Why should engine size and features affect reliability survey results? That can't be the reason Chevrolets and Pontiacs have poorer CR repair records than Buick. If anything, Chevrolets should be the most reliable (or least unreliable) because there are fewer gadgets to break.

And how could Buick fare better than Oldsmobile in CR's reliability surveys? Weren't Oldsmobiles Buick clones? Didn't GM get rid of Oldsmobile because it was too much like Buick?

Jason Hsu, AG4DG usenet AAATTT jasonhsu.com

Reply to
Jason Hsu

All three are nice deals, actually. Why pay $35K for a Volvo with a tiny engine?

Reply to
Joseph Oberlander

I still someday want a Grand National. Heh.

Buick occasionally makes a kick-ass car.

Reply to
Joseph Oberlander

Oh - LeSabre and Crown Vic are *superb* used values. Depreciate fast, and yet are good, solid values. Toyota and Honda are very poor used, as they retain too much value to be a bargain.
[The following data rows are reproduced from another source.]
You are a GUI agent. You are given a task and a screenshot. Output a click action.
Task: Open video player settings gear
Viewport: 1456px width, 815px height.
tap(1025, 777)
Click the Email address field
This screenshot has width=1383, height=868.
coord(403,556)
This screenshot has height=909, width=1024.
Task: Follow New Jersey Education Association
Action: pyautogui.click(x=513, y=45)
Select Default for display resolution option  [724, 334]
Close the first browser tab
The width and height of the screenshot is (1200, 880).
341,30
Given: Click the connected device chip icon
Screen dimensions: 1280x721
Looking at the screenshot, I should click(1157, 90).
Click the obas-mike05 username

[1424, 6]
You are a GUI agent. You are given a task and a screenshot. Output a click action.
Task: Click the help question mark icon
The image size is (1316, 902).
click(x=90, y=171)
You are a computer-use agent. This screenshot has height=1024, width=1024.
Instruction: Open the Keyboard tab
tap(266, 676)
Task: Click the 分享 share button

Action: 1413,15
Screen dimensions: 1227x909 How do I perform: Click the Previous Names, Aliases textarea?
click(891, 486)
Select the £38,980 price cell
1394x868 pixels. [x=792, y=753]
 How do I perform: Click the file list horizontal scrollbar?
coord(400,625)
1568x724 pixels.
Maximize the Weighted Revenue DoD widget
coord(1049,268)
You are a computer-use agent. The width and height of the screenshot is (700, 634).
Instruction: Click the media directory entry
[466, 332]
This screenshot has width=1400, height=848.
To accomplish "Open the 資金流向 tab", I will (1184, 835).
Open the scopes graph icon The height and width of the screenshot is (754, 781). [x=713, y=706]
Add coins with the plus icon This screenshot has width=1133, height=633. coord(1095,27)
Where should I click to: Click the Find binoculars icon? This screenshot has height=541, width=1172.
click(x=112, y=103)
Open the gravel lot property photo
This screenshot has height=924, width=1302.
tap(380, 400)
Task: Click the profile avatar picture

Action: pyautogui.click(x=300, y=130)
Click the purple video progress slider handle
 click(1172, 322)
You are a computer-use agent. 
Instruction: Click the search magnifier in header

My parents bought 3-4 year old Buicks for 8-12K for decades. Surburbans and Yuknos also drop in value fast the first few years.

The LeSabre

The 3300 is great. Replaces the 3100. Basically, it's equal to the original 3800 II in power and torque(about 170-180hp) but gets 2mpg better as well as being a hundred pounds or so lighter.

Never understood SUVs - a nice large car is just as safe and a TON easier to drive.